I tried to start my MTD tractor today and I only got a click. I figured it was the battery. The guy at Batteries plus told me the old battery was dead. After I installed the new battery I still had the same problem. The tractor only clicked when I turned the key. I removed the panel in front of the seat and there was a box under it. The big positive wire from the battery leads to this box, then another red wire leads from the box to the starter. Is that box the solenoid? Do I need to replace this? Where can I get the parts?

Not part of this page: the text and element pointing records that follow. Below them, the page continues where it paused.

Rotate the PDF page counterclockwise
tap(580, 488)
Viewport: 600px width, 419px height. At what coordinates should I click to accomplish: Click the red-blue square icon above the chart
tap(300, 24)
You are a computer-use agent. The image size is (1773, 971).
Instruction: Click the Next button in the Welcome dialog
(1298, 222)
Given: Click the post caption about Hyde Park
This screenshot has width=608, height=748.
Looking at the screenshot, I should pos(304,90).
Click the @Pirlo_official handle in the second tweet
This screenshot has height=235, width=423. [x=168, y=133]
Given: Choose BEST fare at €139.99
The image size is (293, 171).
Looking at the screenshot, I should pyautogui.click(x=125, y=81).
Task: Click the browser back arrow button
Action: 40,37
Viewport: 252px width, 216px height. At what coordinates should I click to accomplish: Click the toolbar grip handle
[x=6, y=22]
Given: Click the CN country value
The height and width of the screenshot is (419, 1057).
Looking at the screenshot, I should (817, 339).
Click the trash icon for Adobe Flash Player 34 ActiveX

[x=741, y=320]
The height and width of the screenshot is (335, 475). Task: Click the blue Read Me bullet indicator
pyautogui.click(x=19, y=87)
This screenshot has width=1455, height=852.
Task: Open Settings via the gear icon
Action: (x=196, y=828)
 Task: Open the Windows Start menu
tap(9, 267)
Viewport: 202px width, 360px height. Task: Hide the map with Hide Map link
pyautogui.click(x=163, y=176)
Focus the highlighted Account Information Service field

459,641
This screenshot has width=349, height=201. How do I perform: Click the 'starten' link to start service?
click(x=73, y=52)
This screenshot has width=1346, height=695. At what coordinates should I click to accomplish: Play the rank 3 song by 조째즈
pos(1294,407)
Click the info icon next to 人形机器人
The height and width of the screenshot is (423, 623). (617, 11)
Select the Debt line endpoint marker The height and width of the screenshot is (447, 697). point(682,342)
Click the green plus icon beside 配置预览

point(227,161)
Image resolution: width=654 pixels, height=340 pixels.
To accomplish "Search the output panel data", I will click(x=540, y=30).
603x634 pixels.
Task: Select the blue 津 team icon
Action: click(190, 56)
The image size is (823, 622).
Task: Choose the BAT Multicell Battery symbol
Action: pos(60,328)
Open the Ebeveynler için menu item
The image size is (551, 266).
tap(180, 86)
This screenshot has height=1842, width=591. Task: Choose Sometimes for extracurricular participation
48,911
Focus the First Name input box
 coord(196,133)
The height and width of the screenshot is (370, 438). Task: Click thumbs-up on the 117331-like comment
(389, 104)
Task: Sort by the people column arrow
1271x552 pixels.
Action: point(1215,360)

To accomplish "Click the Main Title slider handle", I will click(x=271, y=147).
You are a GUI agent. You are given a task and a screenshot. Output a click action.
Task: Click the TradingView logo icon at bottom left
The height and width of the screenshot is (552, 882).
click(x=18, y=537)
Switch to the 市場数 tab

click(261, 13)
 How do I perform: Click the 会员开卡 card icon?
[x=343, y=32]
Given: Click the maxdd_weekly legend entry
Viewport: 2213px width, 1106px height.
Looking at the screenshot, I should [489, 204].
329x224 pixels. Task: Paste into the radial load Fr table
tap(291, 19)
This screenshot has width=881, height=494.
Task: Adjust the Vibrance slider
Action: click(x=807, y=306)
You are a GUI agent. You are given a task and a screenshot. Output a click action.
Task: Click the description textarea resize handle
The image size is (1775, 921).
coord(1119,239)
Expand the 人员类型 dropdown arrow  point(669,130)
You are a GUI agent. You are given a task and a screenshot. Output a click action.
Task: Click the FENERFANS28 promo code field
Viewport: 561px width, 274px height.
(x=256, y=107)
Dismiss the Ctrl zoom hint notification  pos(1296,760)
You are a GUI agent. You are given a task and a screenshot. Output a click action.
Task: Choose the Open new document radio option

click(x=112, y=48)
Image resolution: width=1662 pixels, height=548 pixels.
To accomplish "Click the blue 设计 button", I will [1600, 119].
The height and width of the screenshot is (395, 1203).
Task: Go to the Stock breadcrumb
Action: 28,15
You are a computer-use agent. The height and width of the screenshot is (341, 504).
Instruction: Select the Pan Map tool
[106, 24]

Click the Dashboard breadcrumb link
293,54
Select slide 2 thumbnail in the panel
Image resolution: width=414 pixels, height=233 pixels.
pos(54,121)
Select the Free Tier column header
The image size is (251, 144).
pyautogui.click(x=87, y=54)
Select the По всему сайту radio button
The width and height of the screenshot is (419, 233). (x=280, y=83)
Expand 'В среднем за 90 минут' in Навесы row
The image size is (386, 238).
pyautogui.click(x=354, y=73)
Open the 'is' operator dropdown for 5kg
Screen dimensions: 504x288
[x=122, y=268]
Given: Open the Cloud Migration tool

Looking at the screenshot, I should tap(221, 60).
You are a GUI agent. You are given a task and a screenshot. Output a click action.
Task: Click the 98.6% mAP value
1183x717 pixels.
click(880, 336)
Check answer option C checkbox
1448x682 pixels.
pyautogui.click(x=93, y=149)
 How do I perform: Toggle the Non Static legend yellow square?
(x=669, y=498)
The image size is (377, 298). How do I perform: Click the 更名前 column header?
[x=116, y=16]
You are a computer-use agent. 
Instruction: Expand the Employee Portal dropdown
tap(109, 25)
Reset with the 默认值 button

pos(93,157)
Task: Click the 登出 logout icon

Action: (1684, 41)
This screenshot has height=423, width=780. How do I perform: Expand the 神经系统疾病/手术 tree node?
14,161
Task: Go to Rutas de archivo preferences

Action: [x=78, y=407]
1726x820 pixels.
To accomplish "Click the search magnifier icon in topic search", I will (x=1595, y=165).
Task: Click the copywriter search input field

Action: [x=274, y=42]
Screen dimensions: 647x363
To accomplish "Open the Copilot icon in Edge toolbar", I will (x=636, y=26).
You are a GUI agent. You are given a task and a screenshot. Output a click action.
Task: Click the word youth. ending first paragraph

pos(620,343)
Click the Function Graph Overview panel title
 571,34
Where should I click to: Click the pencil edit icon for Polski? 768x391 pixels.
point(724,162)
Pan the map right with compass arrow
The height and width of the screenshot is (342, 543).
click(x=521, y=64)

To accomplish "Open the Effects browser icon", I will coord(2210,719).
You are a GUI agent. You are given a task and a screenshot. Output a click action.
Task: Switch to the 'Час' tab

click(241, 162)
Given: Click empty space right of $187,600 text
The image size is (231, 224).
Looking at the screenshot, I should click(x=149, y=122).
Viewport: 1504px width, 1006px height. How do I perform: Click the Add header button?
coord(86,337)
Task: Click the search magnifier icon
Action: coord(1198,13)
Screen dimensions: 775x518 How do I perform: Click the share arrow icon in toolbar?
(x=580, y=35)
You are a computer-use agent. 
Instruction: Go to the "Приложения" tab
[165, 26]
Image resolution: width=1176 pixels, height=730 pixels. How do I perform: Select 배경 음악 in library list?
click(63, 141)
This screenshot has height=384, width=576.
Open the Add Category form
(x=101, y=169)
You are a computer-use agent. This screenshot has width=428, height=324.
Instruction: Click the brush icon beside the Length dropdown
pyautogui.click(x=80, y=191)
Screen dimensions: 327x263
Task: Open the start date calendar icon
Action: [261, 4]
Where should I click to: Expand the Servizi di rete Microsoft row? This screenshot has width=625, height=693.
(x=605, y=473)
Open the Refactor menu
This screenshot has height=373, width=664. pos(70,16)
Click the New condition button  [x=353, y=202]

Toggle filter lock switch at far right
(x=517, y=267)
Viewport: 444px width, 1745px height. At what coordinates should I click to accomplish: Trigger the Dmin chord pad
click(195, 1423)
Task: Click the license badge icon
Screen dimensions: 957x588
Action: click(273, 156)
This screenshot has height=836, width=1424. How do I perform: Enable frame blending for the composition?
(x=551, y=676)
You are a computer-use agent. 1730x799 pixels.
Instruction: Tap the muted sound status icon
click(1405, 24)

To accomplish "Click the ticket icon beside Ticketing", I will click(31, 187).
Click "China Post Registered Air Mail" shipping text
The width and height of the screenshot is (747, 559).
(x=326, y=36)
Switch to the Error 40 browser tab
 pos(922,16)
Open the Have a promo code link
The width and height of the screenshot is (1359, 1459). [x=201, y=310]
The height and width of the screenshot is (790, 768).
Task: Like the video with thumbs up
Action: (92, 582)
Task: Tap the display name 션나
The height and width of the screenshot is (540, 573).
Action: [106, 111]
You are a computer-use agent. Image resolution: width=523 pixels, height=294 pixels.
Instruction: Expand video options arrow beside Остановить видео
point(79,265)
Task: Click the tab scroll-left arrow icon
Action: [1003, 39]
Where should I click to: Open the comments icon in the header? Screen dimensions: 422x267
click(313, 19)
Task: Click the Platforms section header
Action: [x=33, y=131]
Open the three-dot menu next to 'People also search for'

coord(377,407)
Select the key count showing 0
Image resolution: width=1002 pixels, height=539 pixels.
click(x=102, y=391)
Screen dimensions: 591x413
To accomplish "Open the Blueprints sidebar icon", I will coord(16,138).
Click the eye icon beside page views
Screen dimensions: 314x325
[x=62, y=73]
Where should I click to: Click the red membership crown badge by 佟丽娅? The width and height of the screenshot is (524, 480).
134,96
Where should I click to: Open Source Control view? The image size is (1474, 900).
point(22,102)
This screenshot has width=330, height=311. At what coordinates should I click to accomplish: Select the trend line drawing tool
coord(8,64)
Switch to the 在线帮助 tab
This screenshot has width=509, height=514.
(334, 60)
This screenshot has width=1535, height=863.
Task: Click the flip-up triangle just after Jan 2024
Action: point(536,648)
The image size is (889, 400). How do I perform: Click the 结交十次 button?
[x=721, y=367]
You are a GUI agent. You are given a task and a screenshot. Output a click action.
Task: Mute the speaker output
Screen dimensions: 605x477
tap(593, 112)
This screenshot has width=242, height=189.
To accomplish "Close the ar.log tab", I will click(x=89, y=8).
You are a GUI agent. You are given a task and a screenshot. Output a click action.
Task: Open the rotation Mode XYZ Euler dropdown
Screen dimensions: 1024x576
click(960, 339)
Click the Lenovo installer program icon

Any help would be appreciated. thanks.

-Al


----------



## Hoodoo Valley (Nov 14, 2006)

Welcome Albion! That sounds like it. Are the terminals at the battery, the solenoid and ground in good shape? I would check the cables as it could be a faulty ground cable or something simple like that, such as a connection. Then look at the soleonoid.


----------



## albion (Oct 10, 2010)

So I pulled out my trusty multimeter and checked the system. The battery pole to pole reads about 13v (My multimeter isn't digital so the needle looks as if it's around 13 in between 10 and 15). Battery negative pole to in on the solenoid reads about 13v. Battery negative pole to out on solenoid reads about 7v. Battery negative pole to in on the starter reads 7v. Sometimes when I turn the key I can hear a quiet whining in the starter. Sometimes not.

Thanks again for the help.

-Al


----------



## Mickey (Aug 14, 2010)

Sure sounds like a faulty solenoid to me.


----------



## albion (Oct 10, 2010)

Does anyone know of a site that sells this part?

-Al


----------



## dangeroustoys56 (Jul 26, 2010)

To double make sure its the solenoid, just jump the two terminals with a screw driver to see if the starter 'bumps' - if it does- then its definitly bad - if not, it could be the starter itself OR the inline fuse from the battery to the ign switch.

Advance auto, napa and TSC sells starter solenoids for tractors.


----------